> [The task]:
List the data lines from the one holding "3U (645, 411)" through the one holding "Saddle & Bridle Blog (206, 332)", inclusive, as a numbered list, leaving out any blank lines.

> [Data section]:
■ ■ ■ ■ ■ ■ ■

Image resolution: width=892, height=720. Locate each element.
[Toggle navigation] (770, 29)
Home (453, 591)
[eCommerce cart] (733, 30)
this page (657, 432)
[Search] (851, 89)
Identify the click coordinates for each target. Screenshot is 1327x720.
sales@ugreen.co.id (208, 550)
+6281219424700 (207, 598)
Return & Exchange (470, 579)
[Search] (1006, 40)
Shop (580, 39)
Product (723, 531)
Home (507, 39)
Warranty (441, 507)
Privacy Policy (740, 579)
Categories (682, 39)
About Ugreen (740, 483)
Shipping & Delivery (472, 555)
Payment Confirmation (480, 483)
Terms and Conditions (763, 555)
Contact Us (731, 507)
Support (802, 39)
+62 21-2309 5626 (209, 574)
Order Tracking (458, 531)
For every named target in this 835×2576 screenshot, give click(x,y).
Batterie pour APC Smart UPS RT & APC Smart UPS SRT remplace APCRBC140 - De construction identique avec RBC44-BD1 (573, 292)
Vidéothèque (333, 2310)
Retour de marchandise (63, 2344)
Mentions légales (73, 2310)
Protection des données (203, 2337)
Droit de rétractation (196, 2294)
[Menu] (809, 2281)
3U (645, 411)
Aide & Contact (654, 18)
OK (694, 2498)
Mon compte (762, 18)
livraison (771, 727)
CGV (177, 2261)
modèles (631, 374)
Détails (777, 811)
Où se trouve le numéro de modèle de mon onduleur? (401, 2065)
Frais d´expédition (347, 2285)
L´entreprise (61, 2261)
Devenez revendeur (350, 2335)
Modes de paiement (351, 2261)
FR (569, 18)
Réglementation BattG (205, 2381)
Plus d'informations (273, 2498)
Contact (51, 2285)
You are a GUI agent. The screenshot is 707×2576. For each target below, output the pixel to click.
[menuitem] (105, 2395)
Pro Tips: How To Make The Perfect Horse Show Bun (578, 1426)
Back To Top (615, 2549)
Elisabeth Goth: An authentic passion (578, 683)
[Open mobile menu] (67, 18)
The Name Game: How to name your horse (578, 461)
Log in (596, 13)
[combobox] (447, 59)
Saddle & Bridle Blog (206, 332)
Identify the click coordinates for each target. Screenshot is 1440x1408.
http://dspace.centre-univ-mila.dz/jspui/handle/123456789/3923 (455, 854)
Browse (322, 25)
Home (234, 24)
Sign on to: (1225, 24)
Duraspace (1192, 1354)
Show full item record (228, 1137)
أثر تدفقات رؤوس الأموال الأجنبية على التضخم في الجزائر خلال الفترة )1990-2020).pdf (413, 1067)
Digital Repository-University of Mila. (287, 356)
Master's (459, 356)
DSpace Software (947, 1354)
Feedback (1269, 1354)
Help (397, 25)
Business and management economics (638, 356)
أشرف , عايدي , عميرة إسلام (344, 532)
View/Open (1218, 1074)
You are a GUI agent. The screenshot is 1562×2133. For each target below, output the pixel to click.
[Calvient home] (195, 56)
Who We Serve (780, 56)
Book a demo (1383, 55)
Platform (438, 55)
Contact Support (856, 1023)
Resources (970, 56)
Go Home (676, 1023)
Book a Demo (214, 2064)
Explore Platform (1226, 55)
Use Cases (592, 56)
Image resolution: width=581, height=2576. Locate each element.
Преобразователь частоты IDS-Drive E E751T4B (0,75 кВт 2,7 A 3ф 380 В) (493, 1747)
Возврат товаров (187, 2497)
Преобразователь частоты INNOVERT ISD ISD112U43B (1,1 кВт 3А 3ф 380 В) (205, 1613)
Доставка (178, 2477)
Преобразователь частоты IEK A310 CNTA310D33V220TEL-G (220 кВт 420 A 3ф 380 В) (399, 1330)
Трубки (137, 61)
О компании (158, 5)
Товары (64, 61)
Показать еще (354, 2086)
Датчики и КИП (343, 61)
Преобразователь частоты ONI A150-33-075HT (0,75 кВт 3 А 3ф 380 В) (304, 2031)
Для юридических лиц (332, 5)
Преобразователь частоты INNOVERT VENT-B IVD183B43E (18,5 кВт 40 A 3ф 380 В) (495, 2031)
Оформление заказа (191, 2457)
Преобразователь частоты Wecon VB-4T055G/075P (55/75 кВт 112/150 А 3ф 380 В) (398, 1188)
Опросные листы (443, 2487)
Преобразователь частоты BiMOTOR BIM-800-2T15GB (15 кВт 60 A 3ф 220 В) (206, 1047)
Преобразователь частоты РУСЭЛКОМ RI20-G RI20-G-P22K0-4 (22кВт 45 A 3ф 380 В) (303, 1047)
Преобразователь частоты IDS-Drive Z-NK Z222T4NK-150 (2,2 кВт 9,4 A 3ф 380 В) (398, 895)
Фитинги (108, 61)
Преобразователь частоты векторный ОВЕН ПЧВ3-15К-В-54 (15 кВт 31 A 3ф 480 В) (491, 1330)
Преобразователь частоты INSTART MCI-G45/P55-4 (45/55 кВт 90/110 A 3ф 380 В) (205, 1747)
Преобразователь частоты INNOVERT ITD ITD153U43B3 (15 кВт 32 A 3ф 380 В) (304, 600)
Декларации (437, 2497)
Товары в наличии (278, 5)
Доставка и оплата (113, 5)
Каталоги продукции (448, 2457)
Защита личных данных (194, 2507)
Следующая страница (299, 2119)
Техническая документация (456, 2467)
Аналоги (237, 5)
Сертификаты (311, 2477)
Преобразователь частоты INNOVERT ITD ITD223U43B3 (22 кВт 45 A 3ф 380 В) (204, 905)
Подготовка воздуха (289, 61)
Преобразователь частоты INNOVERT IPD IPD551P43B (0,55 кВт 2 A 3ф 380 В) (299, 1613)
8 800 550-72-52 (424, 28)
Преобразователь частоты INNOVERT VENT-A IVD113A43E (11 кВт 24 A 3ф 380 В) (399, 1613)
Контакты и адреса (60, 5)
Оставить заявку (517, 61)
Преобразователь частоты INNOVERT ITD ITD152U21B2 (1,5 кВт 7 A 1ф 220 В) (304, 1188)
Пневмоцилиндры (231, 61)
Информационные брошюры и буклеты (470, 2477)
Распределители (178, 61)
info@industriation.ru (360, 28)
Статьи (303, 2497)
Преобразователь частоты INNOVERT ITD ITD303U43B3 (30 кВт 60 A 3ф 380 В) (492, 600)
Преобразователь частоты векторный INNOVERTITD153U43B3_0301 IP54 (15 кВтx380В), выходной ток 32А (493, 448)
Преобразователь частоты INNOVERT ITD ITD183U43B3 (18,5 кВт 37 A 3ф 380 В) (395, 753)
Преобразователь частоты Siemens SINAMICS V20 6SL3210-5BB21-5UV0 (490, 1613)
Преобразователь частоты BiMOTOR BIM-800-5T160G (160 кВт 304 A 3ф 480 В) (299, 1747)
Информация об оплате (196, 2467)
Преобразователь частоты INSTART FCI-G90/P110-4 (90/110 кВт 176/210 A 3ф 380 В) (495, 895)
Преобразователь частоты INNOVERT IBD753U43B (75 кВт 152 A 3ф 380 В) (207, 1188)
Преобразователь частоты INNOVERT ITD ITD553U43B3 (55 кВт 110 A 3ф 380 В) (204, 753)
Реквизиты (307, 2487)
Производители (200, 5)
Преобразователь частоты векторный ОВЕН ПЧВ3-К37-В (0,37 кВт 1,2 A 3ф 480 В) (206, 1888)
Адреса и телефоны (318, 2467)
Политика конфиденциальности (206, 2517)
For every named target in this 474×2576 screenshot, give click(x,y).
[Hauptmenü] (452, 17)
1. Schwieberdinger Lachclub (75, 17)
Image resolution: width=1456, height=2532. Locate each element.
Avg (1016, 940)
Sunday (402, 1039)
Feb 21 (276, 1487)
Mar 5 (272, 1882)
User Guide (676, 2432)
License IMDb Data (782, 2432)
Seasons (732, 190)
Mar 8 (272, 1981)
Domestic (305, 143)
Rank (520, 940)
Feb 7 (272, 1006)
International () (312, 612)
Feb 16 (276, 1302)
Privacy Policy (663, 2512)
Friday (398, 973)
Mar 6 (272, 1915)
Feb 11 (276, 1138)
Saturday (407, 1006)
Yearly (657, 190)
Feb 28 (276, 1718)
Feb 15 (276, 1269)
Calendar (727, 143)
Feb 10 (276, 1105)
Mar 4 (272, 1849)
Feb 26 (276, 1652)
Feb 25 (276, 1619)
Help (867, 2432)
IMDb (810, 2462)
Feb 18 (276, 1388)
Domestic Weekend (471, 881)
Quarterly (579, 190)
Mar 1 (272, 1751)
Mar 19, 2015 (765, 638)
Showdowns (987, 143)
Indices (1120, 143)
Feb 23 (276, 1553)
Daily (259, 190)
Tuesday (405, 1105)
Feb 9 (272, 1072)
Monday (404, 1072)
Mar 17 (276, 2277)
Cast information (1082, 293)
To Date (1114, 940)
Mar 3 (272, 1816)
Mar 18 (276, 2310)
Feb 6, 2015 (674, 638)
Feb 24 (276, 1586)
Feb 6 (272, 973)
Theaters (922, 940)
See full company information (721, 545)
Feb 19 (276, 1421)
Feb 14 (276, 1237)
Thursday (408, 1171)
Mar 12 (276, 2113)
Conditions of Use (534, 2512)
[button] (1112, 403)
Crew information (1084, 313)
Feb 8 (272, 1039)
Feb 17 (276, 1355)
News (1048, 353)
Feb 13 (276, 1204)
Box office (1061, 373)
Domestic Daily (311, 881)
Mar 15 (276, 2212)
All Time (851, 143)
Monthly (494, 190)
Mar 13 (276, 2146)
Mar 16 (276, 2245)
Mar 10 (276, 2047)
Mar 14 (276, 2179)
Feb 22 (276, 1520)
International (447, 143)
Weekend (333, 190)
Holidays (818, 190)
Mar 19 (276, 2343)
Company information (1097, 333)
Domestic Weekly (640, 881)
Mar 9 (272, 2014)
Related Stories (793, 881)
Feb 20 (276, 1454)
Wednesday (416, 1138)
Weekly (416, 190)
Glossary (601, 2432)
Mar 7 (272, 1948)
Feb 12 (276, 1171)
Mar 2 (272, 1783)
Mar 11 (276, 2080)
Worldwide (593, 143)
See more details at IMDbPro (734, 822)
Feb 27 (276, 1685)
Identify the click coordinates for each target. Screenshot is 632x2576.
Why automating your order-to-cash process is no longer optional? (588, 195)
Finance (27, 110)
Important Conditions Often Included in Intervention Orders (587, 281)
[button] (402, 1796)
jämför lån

■ ■ ■ ■ ■ ■ ■

> [Task answer]:
1. 3U (645, 411)
2. Aide & Contact (654, 18)
3. OK (694, 2498)
4. Mon compte (762, 18)
5. livraison (771, 727)
6. CGV (177, 2261)
7. modèles (631, 374)
8. Détails (777, 811)
9. Où se trouve le numéro de modèle de mon onduleur? (401, 2065)
10. Frais d´expédition (347, 2285)
11. L´entreprise (61, 2261)
12. Devenez revendeur (350, 2335)
13. Modes de paiement (351, 2261)
14. FR (569, 18)
15. Réglementation BattG (205, 2381)
16. Plus d'informations (273, 2498)
17. Contact (51, 2285)
18. You are a GUI agent. The screenshot is 707×2576. For each target below, output the pixel to click.
19. [menuitem] (105, 2395)
20. Pro Tips: How To Make The Perfect Horse Show Bun (578, 1426)
21. Back To Top (615, 2549)
22. Elisabeth Goth: An authentic passion (578, 683)
23. [Open mobile menu] (67, 18)
24. The Name Game: How to name your horse (578, 461)
25. Log in (596, 13)
26. [combobox] (447, 59)
27. Saddle & Bridle Blog (206, 332)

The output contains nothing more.